Top of Text provided

As a practicing ob/gyn for nearly two decades, I’ve seen a lot of strange things, and truly nothing shocks or surprises me anymore. That’s why I was delighted to be quoted in an article in February’s Cosmopolitan magazine entitled, “When Your Vagina Does Something Weird.” Cosmopolitan February 2012
So, just what is “weird”? Well, for example, in the Cosmo article, I discussed how if you are particularly sensitive “down there” toilet paper can trigger an allergic reaction in your V zone, leaving the area red, chafed, and killer itchy. As long as there’s no thick discharge or odor (which might be a sign of an infection), your ChaCha is probably making contact with something that rubs it the wrong way, literally –even your toilet paper! As I told Cosmo, “The tricky part is, there isn’t one specific ingredient to avoid…It takes a little trial and error to find out what kind of toilet paper might be irritating your skin.”
There’s also the issue of peeing after sneezing, coughing or working out… As I discussed in the article:
“Stress incontinence, the medical term for it, can happen to younger women, and it simply means that your muscles responsible for bladder control are a little slack. So when your bladder is full or getting close to it, any sudden reflex – like a cough or strain from lifting weights – can cause you to loose control and release urine.”

Bottom of Text provided
Top of Entries shown

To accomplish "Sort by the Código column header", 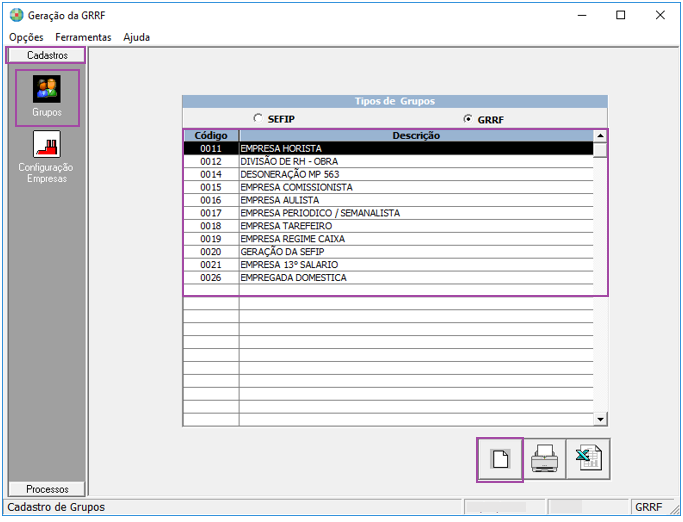I will (x=210, y=135).
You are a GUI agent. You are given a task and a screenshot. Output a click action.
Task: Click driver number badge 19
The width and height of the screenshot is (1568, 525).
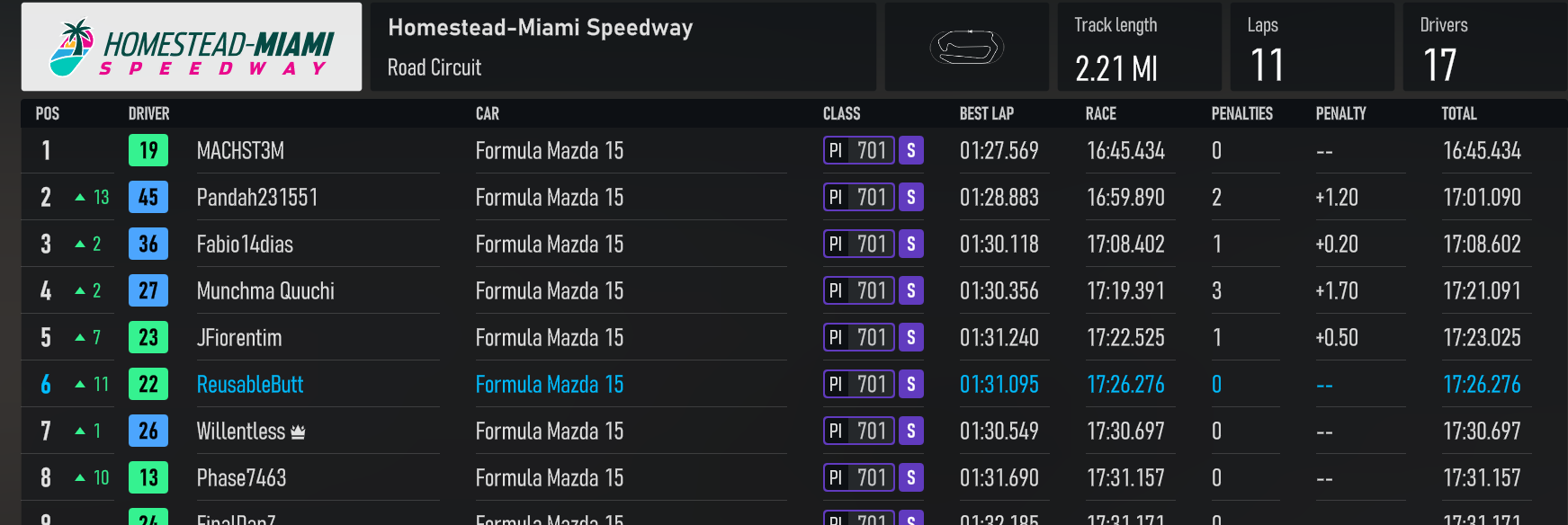tap(148, 150)
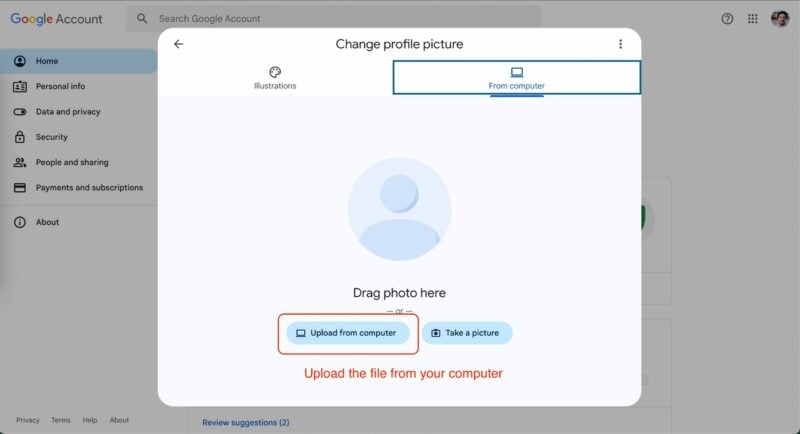The image size is (800, 434).
Task: Click the placeholder avatar drop area
Action: tap(399, 209)
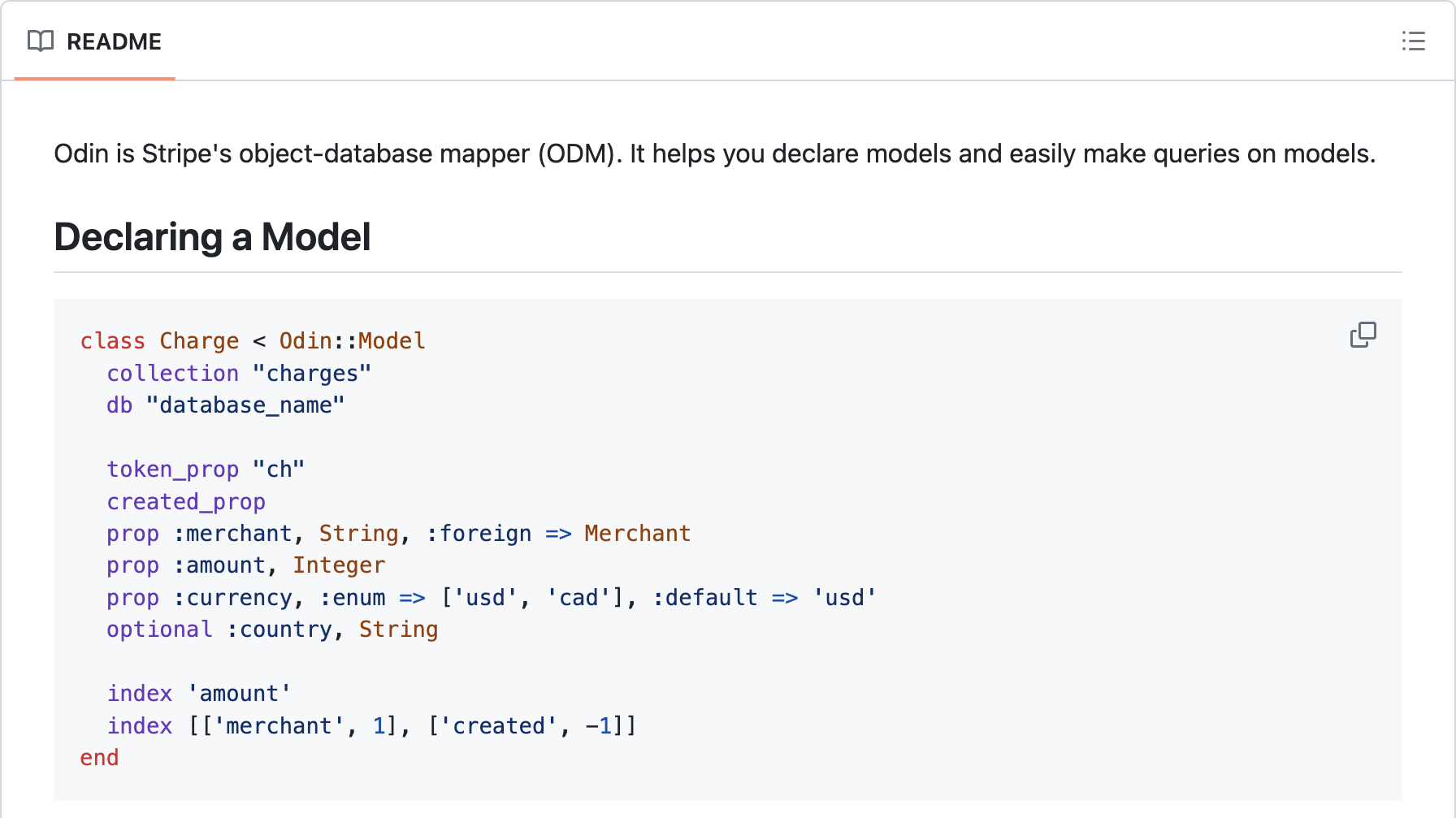Click the Odin::Model superclass name
The width and height of the screenshot is (1456, 818).
pyautogui.click(x=352, y=341)
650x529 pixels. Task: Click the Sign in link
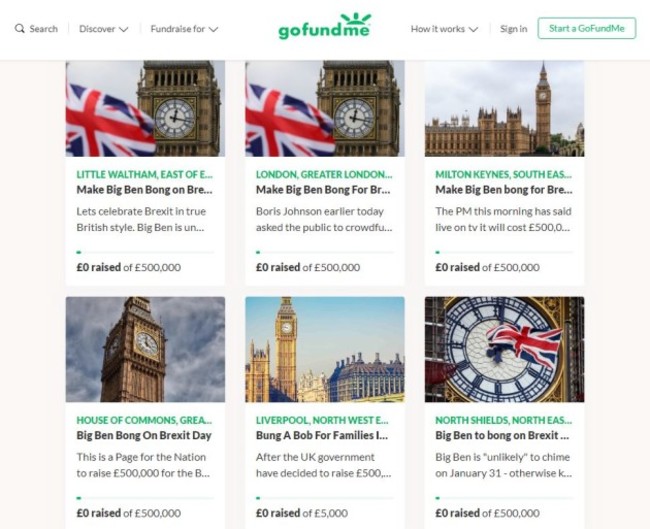point(514,29)
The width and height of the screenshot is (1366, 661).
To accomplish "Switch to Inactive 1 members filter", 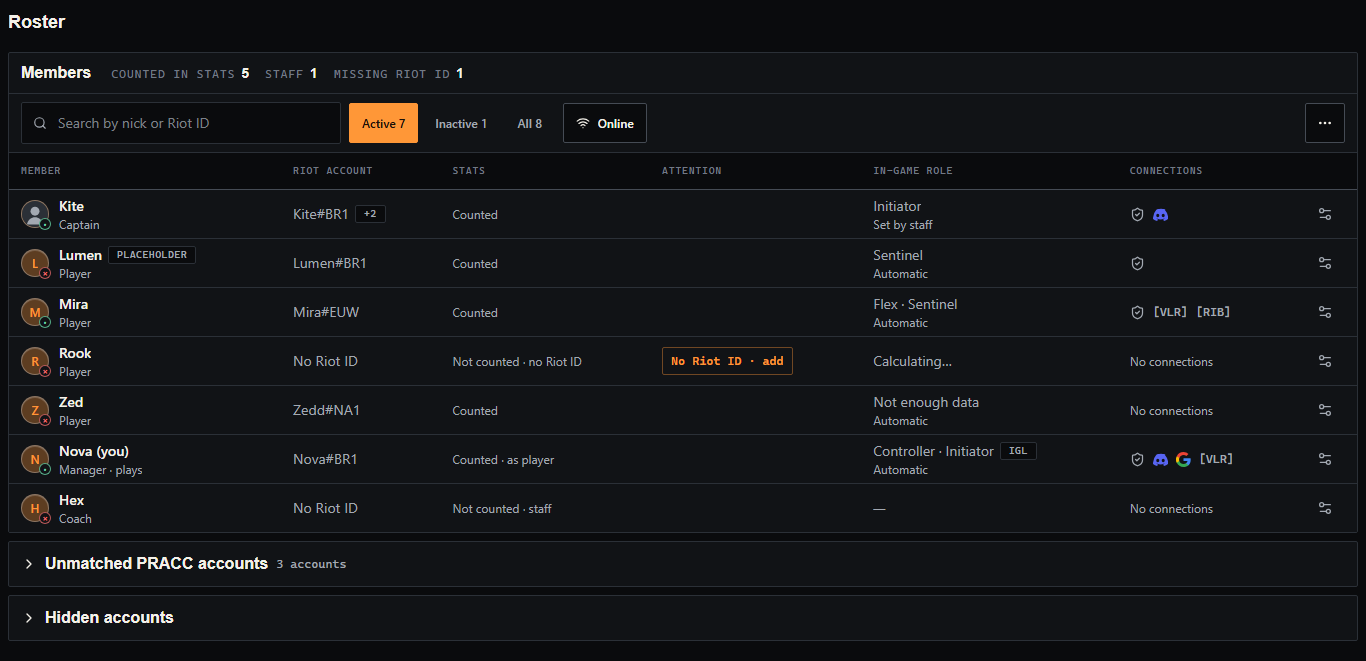I will (x=461, y=123).
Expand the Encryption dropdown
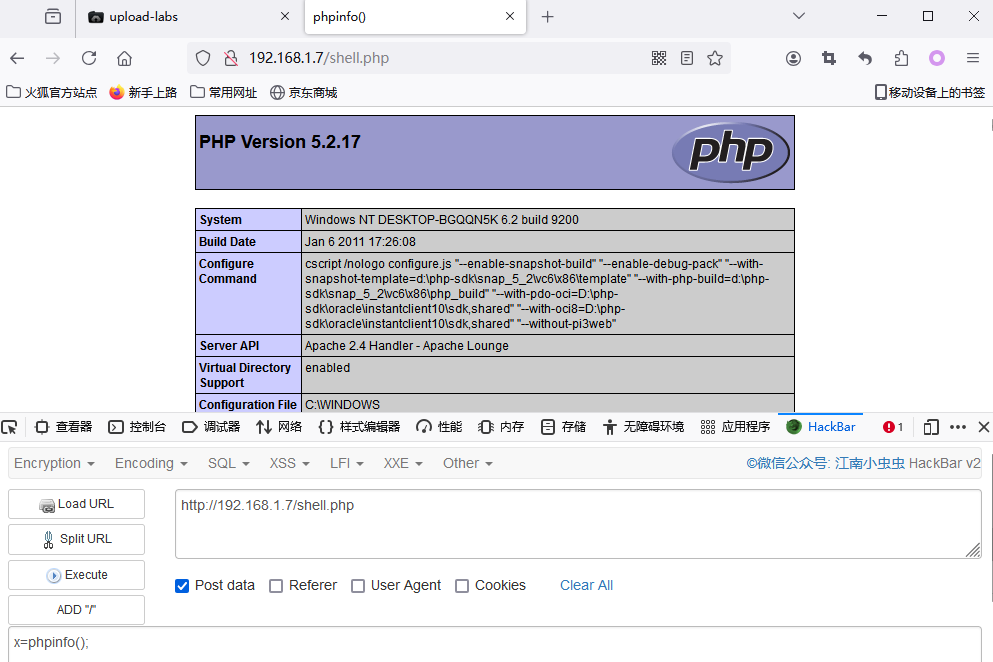The width and height of the screenshot is (993, 662). [54, 463]
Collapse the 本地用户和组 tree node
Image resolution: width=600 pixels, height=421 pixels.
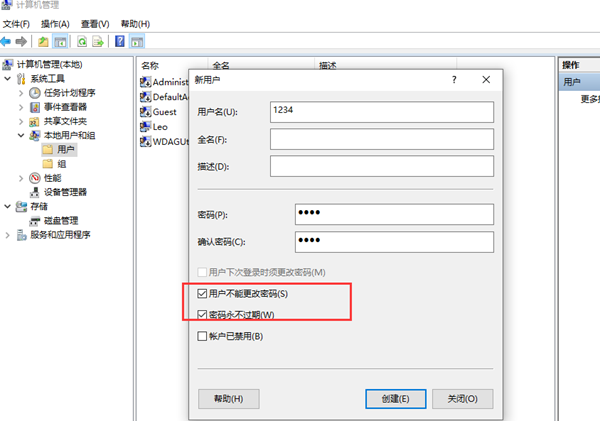[21, 135]
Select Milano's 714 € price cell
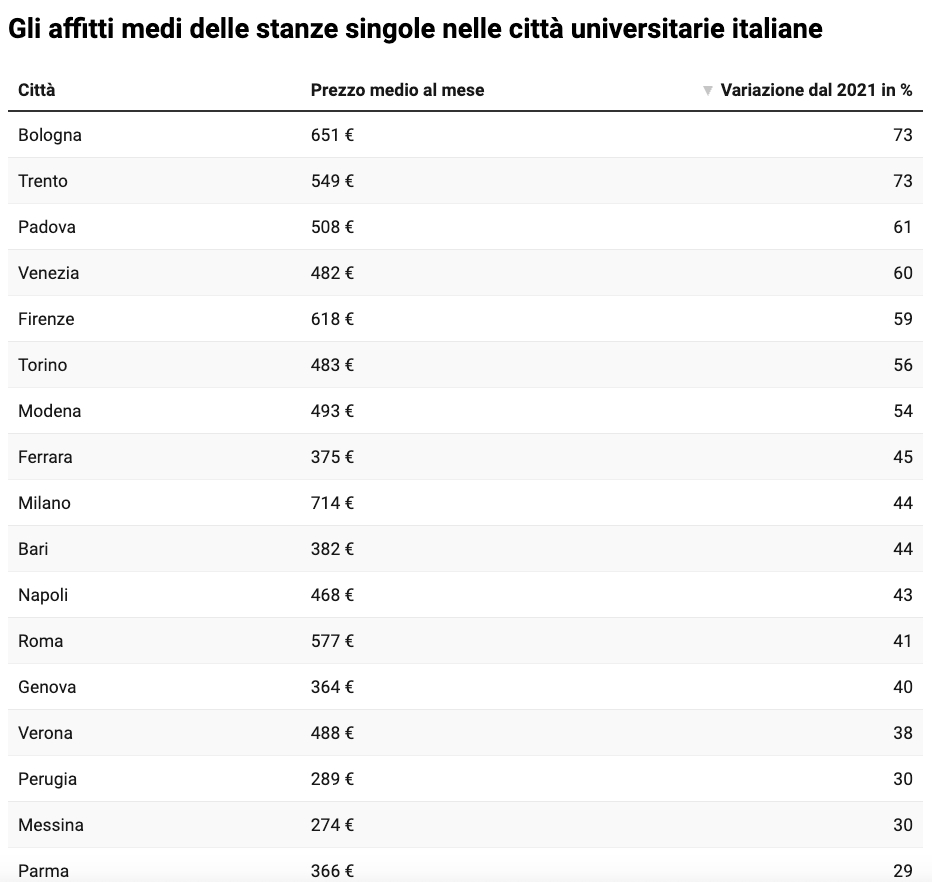932x882 pixels. point(332,503)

Bottom of Entries shown

List of tasks:
• a. In the ob/gyn's post about the Cosmopolitan article, what medical term is given for leaking urine after sneezing, coughing, or working out?
• b. Pick up the ob/gyn's post about the Cosmopolitan article after its final sentence and carry it forward in the same voice.

Answers given:
• a. Stress incontinence.

• b.
My advice? Do Kegel exercises – tighten your muscles as if you you’re trying to stop your urine stream, hold for five seconds, then release, and repeat 20 to 40 times a day. Avoid caffeine, which can increase the urge to go and urinate by the clock, so your bladder doesn’t get too full. Then, you are less likely to leak when you cough or sneeze.
Another unusual condition “down there” is called a Bartholins Cyst. In my book, V is for Vagina, I point out, “Bartholin’s cysts are collections of fluid usually between the size of a pea and a golf ball that can cause pain during sex and even when you’re just walking or sitting.” The good news is that these cysts often don’t need treatment and sometimes they will drain spontaneously while taking baths or using warm soaks. If not, your gyno can drain them for you.